The input signal for such devices is generated by the distortion of the earth's magnetic field which occurs when a large ferromagnetic object such as a vehicle moves within the magnetic field. The vehicle actually bends the magnetic lines of force near it as it concentrates those lines into its ferromagnetic body. This distortion moves along with the vehicle and can best be envisioned as an electromagnetic wave motion which causes changes in the earth's magnetic field in any location as the vehicle approaches and departs from the location. A coil of wire located in such a region of changing magnetic field has a current generated in it and a corresponding voltage developed across it in accordance with the laws of electromagnetic induction. The important characteristics of the signal generated in a passive sensing coil by the motion of a vehicle through the earth's magnetic field are that the voltages are low frequency and low amplitude. However, the strength of the generated signal varies with the distance between the vehicle and the coil, the mass of the vehicle, and the speed of the vehicle. For example, as a vehicle passes the sensor coil at a typical driveway speed of 5 miles per hour, a sine wave shaped signal of approximately 1 Hz and 1 millivolt is generated. Under various circumstances, signals can be generated in coils that are from 1 to 50 feet from a moving vehicle.
These characteristics make the use of such systems quite difficult to use for driveway detection systems. To prevent vehicles on a road adjacent to a driveway from affecting a driveway system such systems are usually installed remote from the road. The generally accepted rule is that to minimize false alarms the sensor coil should be approximately 35 feet away from the road if vehicles are traveling 35 mph and 50 feet away if the vehicles are traveling over 35 mph. The result has been that such passive magnetic coil sensor based systems are rarely used on driveways less than 75 feet long.
It would be very beneficial to have such a system that would operate satisfactorily on driveways of the typical suburban housing development.
The present invention is a vehicle motion detection apparatus that operates satisfactorily on short driveways even though it uses sensors with passive ferromagnetic detecting coils. This is possible because the preferred embodiment of the invention uses two sensor coils aligned parallel to the driveway and on a line approximately perpendicular to the adjacent road. The sensor coils are constructed, oriented, and connected so that together they cancel out the signals generated by vehicles on the road, but signals generated by a vehicle moving on the driveway are recognized and electronically processed.
This is accomplished by the sensor coil nearer to the road having its coil oriented to produce a signal of one polarity, and the second sensor coil, which is more remote from the road, is oriented to produce an opposite polarity signal.
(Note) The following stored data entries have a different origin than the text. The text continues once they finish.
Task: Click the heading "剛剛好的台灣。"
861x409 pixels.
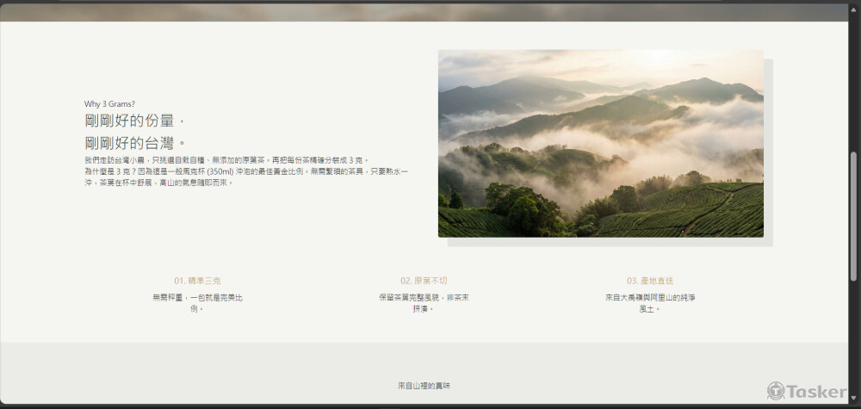Action: 136,143
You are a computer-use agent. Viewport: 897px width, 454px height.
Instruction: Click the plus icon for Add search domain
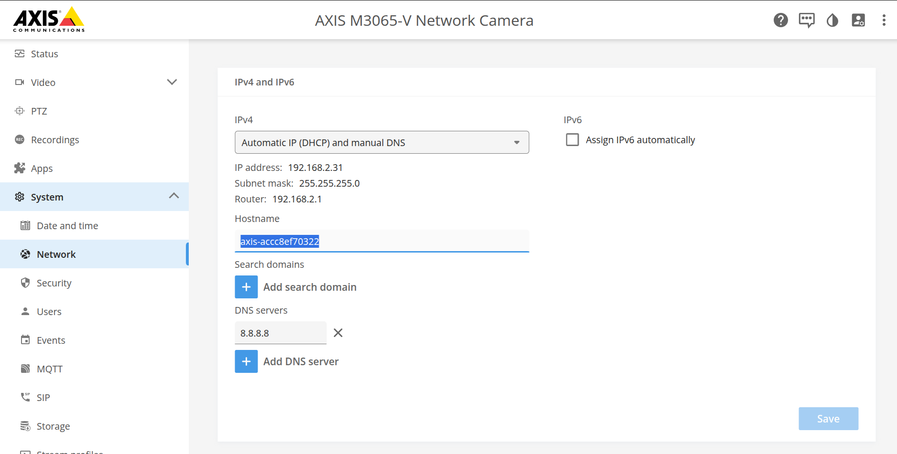[x=246, y=287]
Furthermore, the sensor coil nearer to the road is designed to generate a weaker signal than the more remote sensor coil when they are subjected to the same fluctuation in magnetic field, but the more remote coil is placed in a region of less fluctuation of the earth's magnetic field. The two sensor coils are then connected in a series circuit, and only one signal is sent to the electronic circuit for processing.
Thus, when a vehicle moves along the road, the signals generated by the two sensor coils cancel each other out. This is because the sensor coil more remote from the road generates an equal and opposite signal to the sensor coil nearer to the road even though the remote sensor coil receives a somewhat smaller magnetic stimulus. However, when a vehicle is moving on the driveway the earth's magnetic field distortion affecting both sensor coils is the same because they are both the same distance from the vehicle, and the signal from the sensor coil more remote from the road is greater than the canceling signal from the sensor coil nearer to the road, so the result is a detectable net signal.
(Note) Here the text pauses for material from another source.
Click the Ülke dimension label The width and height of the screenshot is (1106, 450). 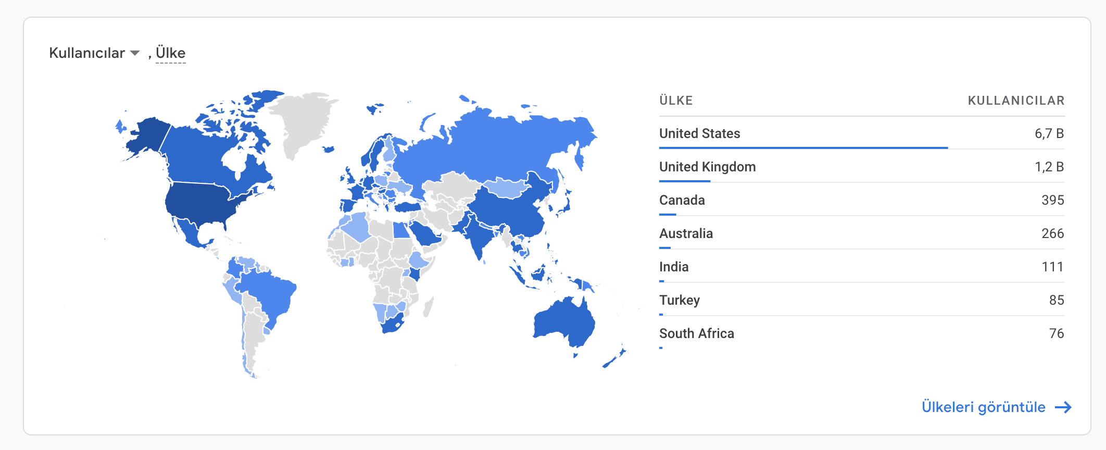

The invention thereby furnishes a vehicle motion detection system that operates reliably on short driveways.
The FIGURE is a schematic diagram of the preferred embodiment of the invention.
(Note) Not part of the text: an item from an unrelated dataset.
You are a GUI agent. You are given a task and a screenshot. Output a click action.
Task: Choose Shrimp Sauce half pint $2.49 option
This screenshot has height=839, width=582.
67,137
The FIGURE is a schematic diagram of the preferred embodiment of short driveway vehicle motion detector 10 of the invention. The placement of vehicle motion detector 10 is shown in a typical situation in which short driveway 12 is oriented at approximately 90 degrees to road 14. Driveway 12 is shown including break 13 to show that the length on the drawing is not representative of the many possible driveway lengths. Near sensor 16 and remote sensor 18 are installed, usually underground, alongside driveway 12 and on sensor line 20 which is a line that is oriented at an angle in the range of between 80 degrees and 100 degrees, but preferably at 90 degrees, to road 14. Near sensor 16 is located a distance A from road 12, and remote sensor 18 is spaced a distance B from near sensor 16. In the preferred embodiment, distance A is 10 feet, and for that distance and with the parameters described for the preferred embodiment, distance B is 2½ feet. However, distance A, the distance from the road, can actually be any distance, and the apparatus operates best when distance B is in the range of 2 to 4 feet. The actual distance between the two sensors is based on the specific design parameters of the sensors themselves.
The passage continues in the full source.